The Importance of the 24th Amendment

“All men are created equal,” Jefferson wrote in our Declaration of Independence, yet a few years later in the Constitution his fellow Founding Fathers designated slaves as 3/5ths of a human being.

Which brings up a point. The genius of our Constitution, and the Founders who created it, is that they knew it was a far-from-perfect document, just as they were a far-from-perfect people. That is why they gave the Constitution the power to amend itself — to change for the better both the government and the country.

And as it happened, in the years since the Constitution was created, more amendments to it have dealt with “equality” than with any other issue. The 13th Amendment abolished slavery, the 14th guaranteed equal protection under the law, the 15th guaranteed the right to vote regardless of “race, color, or previous condition of servitude,” and the 19th afforded the same right regardless of sex.

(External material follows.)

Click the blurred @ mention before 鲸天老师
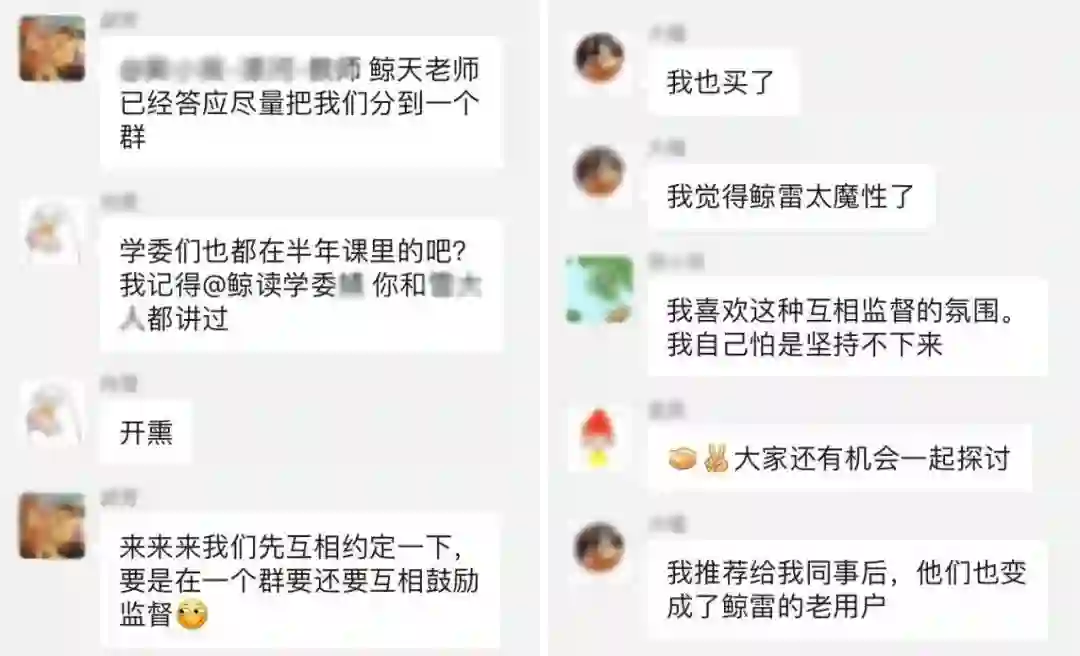This screenshot has width=1080, height=656. tap(240, 70)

And then there is the 24th Amendment, which was ratified this week (Jan. 23) in 1964 as one answer to the attempts by many southern states to circumvent federal law — and preserve inequality — by passing state laws that defied both the spirit and intent of federal law.  For example, even though the right to vote was guaranteed by the 15th Amendment, several Southern states passed laws that imposed a variety of conditions on black Americans to deny them that right.  One such condition was a poll tax, which black voters had to pay before they could enter the voting booth.  Many southerners defended the tax by saying that a property qualification (i.e. having enough wealth to be worthy of voting) was as old as America itself, but Civil Rights advocates countered that because the tax fell disproportionately on blacks, it violated the 14th Amendment’s equal protection clause.

And so Congress passed the 24th Amendment, which said that neither the states nor the federal government could deny a citizen the right to vote because of failure to pay a tax of any kind.  It was one more step on that long road to equality under the law.

What’s more, its passage emboldened the Civil Rights movement to press then-President Lyndon Johnson for a comprehensive Voting Rights Act that, among other things, ensured federal intervention and support for minority attempts to register to vote.

Congress passed that act in 1965, and in combination with the 24th Amendment, it resulted in a quarter of a million new black voters by the end of the year. A decade later that number had more than tripled, and blacks also began serving in Congress and state legislative bodies in record numbers.  At least in the eyes of the law, all men, and women, finally were “created equal.”